Em 1955, deixa o ofício de serralheiro mecânico e entra como desenhador para o atelier de Nuno Teotónio Pereira. Posteriormente, já na década de 1960, ingressou no atelier de Francisco da Conceição Silva, que considera seu mestre. Dirá mais tarde, numa conferência, que neste atelier desenhou «tudo».
Em 1971, abriu o seu atelier de arquitetura, nascendo assim a empresa de arquitetos Tomás Taveira S.A., com gabinete em Lisboa e, mais tarde, em São Paulo, no Brasil.[2]

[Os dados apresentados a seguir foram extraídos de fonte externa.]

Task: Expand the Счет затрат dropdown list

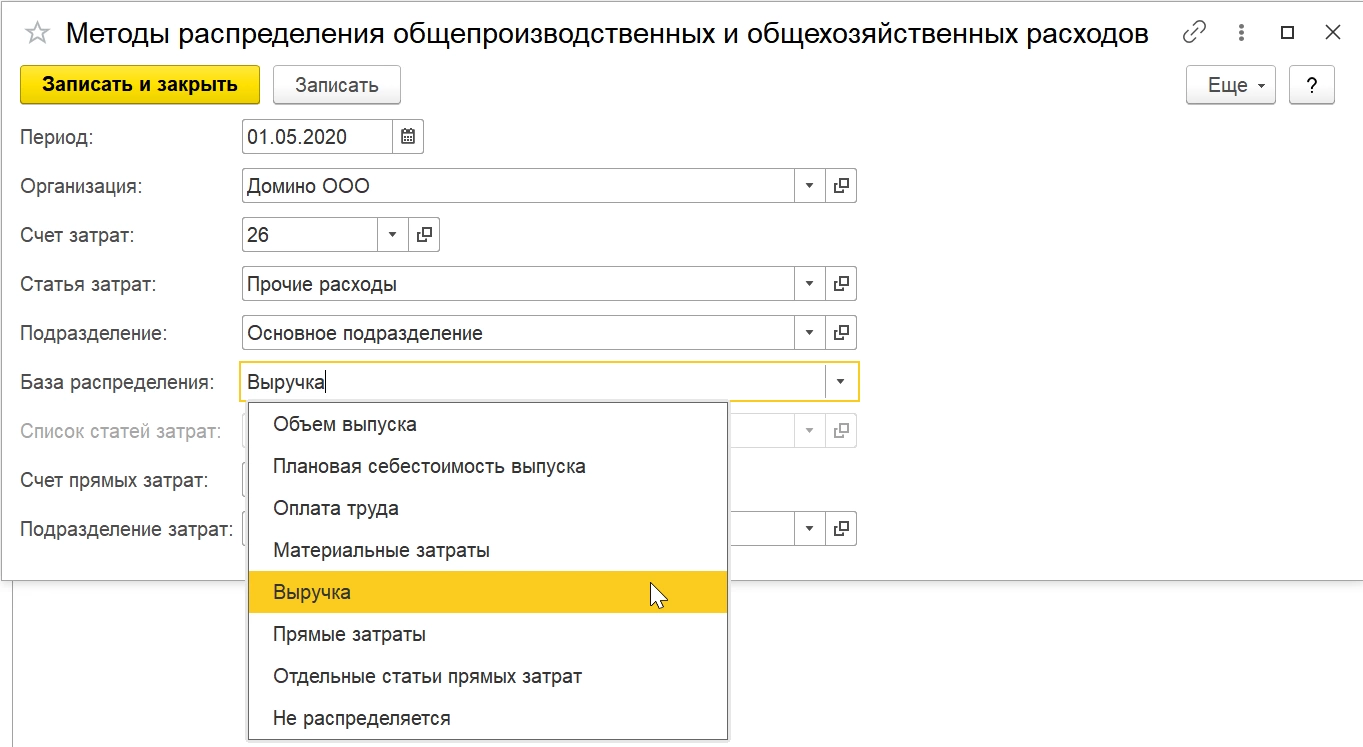Action: tap(392, 235)
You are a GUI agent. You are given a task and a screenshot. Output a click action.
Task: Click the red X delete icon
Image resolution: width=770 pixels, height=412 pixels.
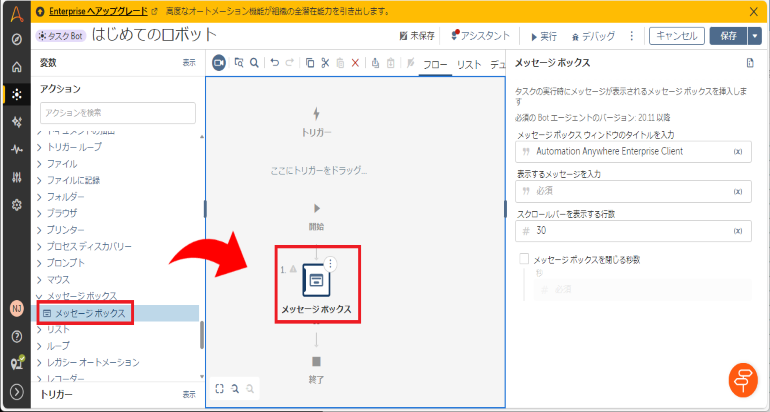coord(356,63)
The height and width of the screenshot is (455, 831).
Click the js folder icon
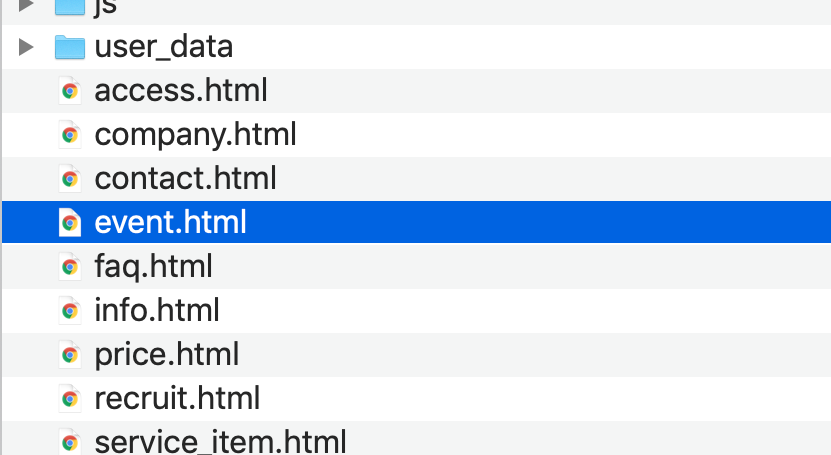69,6
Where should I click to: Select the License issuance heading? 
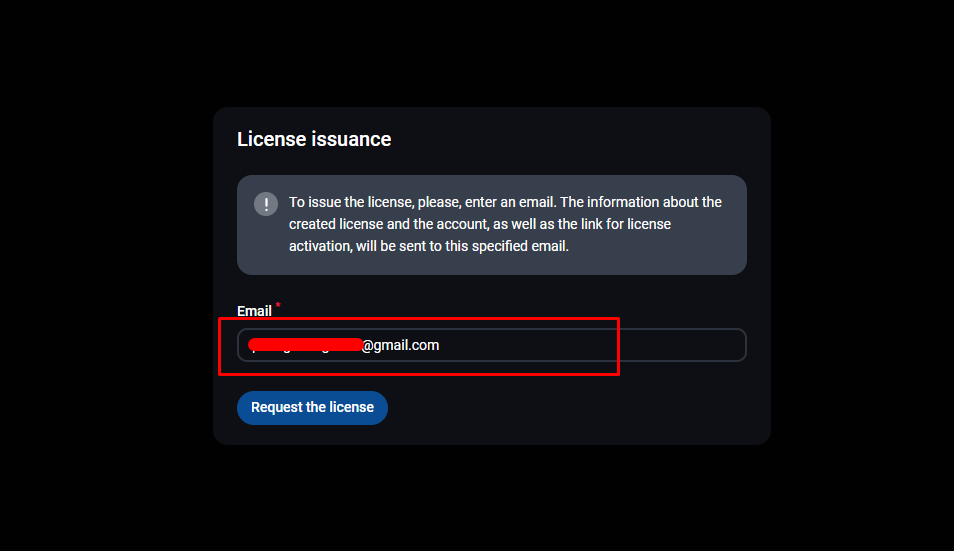314,139
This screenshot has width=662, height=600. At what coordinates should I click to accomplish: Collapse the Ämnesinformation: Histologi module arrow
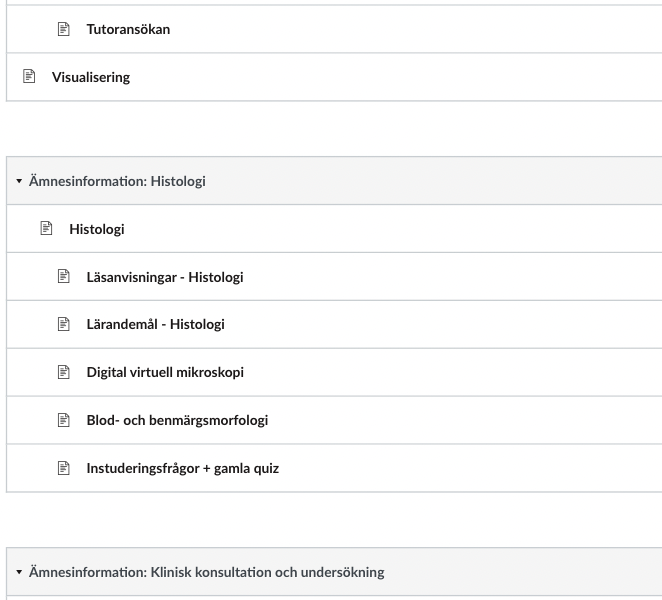[x=19, y=181]
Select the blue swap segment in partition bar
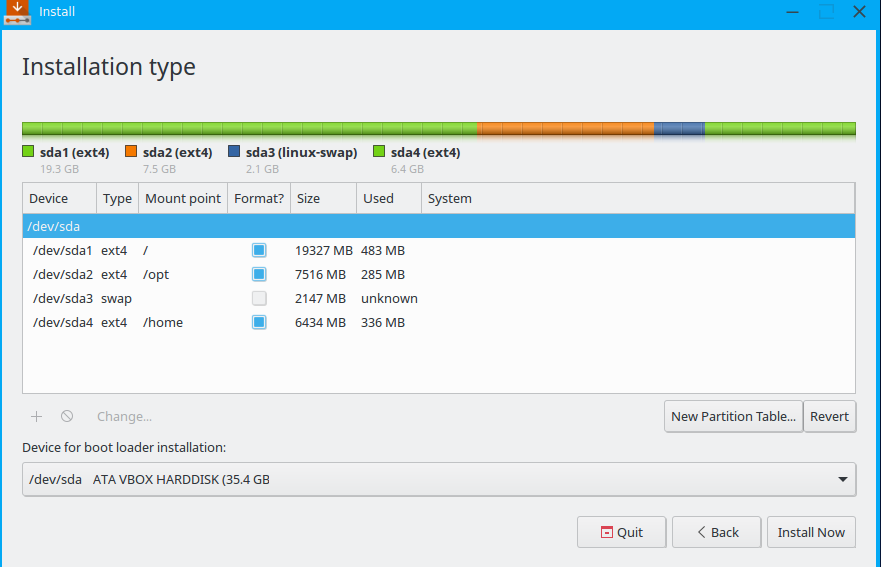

Exerce a sua profissão em Lisboa, sendo seguidor do estilo pós-moderno, com edifícios espelhados e elementos geométricos de cores garridas. Entre as suas obras mais significativas, contam-se o complexo comercial e habitacional Torres das Amoreiras; o conjunto habitacional da Encosta das Olaias — Prémio Valmor e Prémio Municipal de Arquitectura de Lisboa de 1982 —; a Estação de Metro das Olaias; o edifício sede do Banco Nacional Ultramarino na Avenida de Berna — Menção Honrosa do Prémio Valmor de 1994 — o edifício sede do IADE; os estádios para o Euro 2004 de Aveiro, Leiria e Estádio Alvalade XXI.[3]
Obras
Complexo urbanístico de cariz social na antiga Zona J de Chelas
No ano de 1989, o arquiteto Tomás Taveira viu-se envolvido naquele que foi o maior escândalo sexual português do pós-25 de abril, e ao qual o seu nome ficou para sempre associado no imaginário coletivo.[6] O escândalo consistiu na divulgação de uma cassete de vídeo na qual se podia ver o arquiteto a manter relações sexuais, fundamentalmente penetração anal, com diversas jovens mulheres no seu escritório, situado na Avenida da República, no Saldanha (e não no Centro Comercial Amoreiras, ao contrário do que mais tarde se julgaria).[7] As imagens teriam sido registadas pelo próprio e sem o total consentimento das mulheres filmadas.[8] De acordo com uma reportagem especial da revista semanal do Expresso de 14 de outubro de 1989, os vídeos haviam sido gravados em 1987, ou seja, dois anos antes do escândalo propriamente dito.[9] Segundo alegações da época, a cassete que chegou ao público seria apenas uma das muitas que Taveira teria feito, aparentemente com o intuito de as mostrar a um círculo restrito de amigos.[10] Foi a 8 de agosto de 1989 que um homem nunca identificado se dirigiu à sede do jornal Tal & Qual, tendo na sua posse a referida cassete e pretendendo vendê-la por 20.000 contos (segundo rumores da época, tratava-se de um homem que havia tido algum tipo de relacionamento amoroso com uma das mulheres filmadas).[11] Perante a recusa do jornal em comprar as imagens, dirigiu-se mais tarde a um empresário associado a revistas de escândalos chamado André Gamboa Neves, que resolveu publicar imagens do vídeo numa nova revista, a Semana Ilustrada. Contudo, a publicação das imagens foi-se atrasando, tendo inclusivamente tido lugar, nesse intervalo de tempo, um encontro entre André Neves e Tomás Taveira na discoteca Banana Power, da qual o arquiteto era proprietário. Mais tarde houve outro encontro no Ritz, encontro esse que acabou com Taveira a alegar ter sido alvo de chantagem e Neves a alegar ter sido alvo de ameaças.[12]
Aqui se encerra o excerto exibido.